(Items listed in a dataset)

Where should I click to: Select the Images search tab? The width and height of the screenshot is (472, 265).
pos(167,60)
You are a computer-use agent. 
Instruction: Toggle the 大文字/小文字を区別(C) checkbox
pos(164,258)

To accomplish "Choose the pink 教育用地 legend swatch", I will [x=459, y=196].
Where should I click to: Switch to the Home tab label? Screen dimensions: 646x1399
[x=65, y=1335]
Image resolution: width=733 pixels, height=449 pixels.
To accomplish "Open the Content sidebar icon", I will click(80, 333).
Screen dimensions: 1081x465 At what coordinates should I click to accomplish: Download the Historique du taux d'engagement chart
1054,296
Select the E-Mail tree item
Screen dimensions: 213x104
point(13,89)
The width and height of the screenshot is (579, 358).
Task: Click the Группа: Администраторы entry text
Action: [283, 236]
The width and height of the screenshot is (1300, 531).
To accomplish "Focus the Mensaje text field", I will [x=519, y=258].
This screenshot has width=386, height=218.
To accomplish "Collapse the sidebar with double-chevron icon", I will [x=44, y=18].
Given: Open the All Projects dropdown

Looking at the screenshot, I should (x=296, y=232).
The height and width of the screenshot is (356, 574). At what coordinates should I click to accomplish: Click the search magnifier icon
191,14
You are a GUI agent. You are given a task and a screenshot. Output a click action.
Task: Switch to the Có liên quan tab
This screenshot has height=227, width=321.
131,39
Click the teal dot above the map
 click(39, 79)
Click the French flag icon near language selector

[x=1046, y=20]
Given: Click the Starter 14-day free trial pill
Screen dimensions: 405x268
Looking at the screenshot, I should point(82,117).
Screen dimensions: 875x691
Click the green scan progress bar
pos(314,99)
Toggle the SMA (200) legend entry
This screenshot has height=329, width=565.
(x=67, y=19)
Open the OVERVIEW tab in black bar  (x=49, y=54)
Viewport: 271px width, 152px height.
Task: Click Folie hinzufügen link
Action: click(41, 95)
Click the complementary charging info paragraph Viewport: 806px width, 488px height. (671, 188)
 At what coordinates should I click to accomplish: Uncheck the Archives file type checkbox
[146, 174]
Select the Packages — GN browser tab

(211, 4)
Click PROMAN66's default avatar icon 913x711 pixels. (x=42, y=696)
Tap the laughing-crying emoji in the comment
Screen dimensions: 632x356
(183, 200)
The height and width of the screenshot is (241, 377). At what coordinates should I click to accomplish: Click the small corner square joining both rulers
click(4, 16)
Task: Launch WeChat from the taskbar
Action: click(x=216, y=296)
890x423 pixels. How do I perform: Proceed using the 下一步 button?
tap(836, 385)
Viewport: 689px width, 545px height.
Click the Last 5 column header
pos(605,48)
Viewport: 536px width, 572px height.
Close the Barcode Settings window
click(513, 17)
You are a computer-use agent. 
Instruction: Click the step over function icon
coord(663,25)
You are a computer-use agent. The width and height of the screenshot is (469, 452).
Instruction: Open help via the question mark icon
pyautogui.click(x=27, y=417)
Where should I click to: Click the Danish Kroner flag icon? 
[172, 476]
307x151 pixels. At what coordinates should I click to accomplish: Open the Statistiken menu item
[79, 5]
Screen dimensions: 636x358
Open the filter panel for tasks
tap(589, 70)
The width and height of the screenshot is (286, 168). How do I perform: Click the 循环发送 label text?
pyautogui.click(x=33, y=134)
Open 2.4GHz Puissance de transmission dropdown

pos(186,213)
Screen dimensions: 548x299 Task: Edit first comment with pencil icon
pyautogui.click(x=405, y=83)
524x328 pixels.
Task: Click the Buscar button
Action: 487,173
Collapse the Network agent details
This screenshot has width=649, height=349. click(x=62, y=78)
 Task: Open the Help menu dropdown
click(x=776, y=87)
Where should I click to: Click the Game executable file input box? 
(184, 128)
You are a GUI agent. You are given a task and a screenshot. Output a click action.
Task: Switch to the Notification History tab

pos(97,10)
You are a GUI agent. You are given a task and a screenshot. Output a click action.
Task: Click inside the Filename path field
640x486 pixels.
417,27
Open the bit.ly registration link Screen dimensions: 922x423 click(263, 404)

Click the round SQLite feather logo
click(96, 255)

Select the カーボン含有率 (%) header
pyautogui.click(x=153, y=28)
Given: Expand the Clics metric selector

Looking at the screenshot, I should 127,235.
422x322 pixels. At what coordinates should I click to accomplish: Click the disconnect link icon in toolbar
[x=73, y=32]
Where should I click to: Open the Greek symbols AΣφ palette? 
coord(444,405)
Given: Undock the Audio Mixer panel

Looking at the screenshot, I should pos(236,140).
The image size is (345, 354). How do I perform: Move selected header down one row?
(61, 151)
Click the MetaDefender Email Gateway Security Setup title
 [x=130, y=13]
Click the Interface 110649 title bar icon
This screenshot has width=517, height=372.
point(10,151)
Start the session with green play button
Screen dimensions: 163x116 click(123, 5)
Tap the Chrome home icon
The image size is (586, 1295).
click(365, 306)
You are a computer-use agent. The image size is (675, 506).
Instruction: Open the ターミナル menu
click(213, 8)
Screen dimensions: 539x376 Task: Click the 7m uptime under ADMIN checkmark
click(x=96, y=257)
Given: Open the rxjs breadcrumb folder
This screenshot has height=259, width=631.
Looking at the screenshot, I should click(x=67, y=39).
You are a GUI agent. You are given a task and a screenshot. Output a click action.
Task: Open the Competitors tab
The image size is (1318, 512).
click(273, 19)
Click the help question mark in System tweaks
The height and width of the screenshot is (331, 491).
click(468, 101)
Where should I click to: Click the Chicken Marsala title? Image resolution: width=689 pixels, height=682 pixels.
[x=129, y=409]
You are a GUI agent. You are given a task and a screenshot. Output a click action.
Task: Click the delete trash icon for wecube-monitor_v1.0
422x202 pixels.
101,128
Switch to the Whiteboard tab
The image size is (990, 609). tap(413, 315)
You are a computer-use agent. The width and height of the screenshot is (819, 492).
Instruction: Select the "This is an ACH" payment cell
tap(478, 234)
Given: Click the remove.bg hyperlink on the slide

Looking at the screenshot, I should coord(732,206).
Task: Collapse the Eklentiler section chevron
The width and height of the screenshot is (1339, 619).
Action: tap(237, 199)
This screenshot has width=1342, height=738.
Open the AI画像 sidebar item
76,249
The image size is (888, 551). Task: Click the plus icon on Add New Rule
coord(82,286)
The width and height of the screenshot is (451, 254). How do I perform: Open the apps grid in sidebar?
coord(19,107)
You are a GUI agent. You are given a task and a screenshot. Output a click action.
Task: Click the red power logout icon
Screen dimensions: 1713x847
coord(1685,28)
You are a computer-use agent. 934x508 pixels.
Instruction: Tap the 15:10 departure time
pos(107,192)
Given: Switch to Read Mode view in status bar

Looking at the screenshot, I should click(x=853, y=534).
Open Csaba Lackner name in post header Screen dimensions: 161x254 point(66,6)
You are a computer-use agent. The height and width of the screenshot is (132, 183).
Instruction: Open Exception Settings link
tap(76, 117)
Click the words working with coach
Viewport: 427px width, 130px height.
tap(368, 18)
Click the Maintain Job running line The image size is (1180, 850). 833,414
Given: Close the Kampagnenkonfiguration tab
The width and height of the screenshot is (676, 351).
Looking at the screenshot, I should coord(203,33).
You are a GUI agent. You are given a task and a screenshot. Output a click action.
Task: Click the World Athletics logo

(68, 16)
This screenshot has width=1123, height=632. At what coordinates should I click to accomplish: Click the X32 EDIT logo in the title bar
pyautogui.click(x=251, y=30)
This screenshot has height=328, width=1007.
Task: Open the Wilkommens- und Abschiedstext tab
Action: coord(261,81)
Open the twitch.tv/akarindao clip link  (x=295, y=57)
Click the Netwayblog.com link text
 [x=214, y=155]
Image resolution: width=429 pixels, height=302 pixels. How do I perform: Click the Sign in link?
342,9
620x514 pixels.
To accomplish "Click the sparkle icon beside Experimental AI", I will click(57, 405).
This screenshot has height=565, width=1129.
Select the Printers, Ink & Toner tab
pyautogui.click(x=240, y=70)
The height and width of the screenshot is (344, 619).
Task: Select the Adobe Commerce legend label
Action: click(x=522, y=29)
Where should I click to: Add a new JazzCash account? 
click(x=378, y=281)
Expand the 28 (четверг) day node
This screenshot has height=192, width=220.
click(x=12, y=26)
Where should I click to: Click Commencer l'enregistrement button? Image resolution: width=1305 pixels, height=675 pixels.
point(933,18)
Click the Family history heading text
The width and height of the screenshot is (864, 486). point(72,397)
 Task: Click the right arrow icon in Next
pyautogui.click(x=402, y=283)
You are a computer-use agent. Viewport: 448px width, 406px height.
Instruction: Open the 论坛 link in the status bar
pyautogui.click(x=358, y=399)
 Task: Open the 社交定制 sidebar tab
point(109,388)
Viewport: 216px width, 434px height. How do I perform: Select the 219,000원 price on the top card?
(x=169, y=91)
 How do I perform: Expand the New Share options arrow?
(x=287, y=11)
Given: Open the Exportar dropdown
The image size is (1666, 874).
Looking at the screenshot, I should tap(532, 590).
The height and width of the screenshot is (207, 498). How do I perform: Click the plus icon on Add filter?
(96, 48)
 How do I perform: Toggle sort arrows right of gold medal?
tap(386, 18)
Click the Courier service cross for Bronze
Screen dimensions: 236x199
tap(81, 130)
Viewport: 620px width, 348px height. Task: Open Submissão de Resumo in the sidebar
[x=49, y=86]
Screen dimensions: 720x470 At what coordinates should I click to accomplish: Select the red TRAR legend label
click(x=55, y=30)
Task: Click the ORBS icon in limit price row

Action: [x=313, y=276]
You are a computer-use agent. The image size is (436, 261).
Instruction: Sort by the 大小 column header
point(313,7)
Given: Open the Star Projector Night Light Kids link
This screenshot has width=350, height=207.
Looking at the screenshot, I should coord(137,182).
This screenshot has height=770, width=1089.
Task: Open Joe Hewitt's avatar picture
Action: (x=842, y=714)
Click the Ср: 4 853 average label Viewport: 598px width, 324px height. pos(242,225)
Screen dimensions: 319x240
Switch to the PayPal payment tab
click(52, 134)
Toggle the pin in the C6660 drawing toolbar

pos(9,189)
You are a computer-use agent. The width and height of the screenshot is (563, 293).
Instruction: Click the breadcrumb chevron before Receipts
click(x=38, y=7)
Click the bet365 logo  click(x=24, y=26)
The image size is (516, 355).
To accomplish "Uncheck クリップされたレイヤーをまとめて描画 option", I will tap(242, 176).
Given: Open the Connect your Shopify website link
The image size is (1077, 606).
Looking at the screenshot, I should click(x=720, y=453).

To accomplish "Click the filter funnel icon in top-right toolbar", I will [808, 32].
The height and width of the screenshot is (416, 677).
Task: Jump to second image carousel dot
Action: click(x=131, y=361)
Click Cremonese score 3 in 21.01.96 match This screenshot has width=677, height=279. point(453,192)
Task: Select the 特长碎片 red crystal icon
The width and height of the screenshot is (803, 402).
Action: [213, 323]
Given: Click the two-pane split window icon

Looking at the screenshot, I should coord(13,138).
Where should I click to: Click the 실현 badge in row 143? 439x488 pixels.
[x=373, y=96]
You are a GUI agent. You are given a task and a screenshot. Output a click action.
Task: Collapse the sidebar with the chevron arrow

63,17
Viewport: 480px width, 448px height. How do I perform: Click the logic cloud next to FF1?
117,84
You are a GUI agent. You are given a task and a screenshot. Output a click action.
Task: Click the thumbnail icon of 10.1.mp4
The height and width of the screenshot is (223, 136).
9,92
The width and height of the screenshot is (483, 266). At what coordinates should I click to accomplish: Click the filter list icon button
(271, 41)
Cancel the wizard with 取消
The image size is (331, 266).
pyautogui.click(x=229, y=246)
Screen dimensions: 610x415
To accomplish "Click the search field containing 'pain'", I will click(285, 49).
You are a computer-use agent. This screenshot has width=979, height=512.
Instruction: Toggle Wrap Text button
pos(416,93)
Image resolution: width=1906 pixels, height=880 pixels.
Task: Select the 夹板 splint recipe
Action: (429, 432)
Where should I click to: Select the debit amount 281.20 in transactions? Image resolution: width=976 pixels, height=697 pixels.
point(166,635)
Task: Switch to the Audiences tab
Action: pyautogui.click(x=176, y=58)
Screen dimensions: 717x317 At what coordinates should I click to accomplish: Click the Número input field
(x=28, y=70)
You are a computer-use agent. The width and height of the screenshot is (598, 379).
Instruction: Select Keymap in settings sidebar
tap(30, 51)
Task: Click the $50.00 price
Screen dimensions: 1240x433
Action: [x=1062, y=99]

Required action: Find the line with "Given: Click the Starter" in the entries above. Retype it and each line after it, exactly, through the line with "is (469, 452).", and stop there.

Task result:
Given: Click the Starter 14-day free trial pill
Screen dimensions: 405x268
Looking at the screenshot, I should point(82,117).
Screen dimensions: 875x691
Click the green scan progress bar
pos(314,99)
Toggle the SMA (200) legend entry
This screenshot has height=329, width=565.
(x=67, y=19)
Open the OVERVIEW tab in black bar  (x=49, y=54)
Viewport: 271px width, 152px height.
Task: Click Folie hinzufügen link
Action: click(41, 95)
Click the complementary charging info paragraph Viewport: 806px width, 488px height. (671, 188)
 At what coordinates should I click to accomplish: Uncheck the Archives file type checkbox
[146, 174]
Select the Packages — GN browser tab

(211, 4)
Click PROMAN66's default avatar icon 913x711 pixels. (x=42, y=696)
Tap the laughing-crying emoji in the comment
Screen dimensions: 632x356
(183, 200)
The height and width of the screenshot is (241, 377). At what coordinates should I click to accomplish: Click the small corner square joining both rulers
click(4, 16)
Task: Launch WeChat from the taskbar
Action: click(x=216, y=296)
890x423 pixels. How do I perform: Proceed using the 下一步 button?
tap(836, 385)
Viewport: 689px width, 545px height.
Click the Last 5 column header
pos(605,48)
Viewport: 536px width, 572px height.
Close the Barcode Settings window
click(513, 17)
You are a computer-use agent. 
Instruction: Click the step over function icon
coord(663,25)
You are a computer-use agent. The width and height of the screenshot is (469, 452).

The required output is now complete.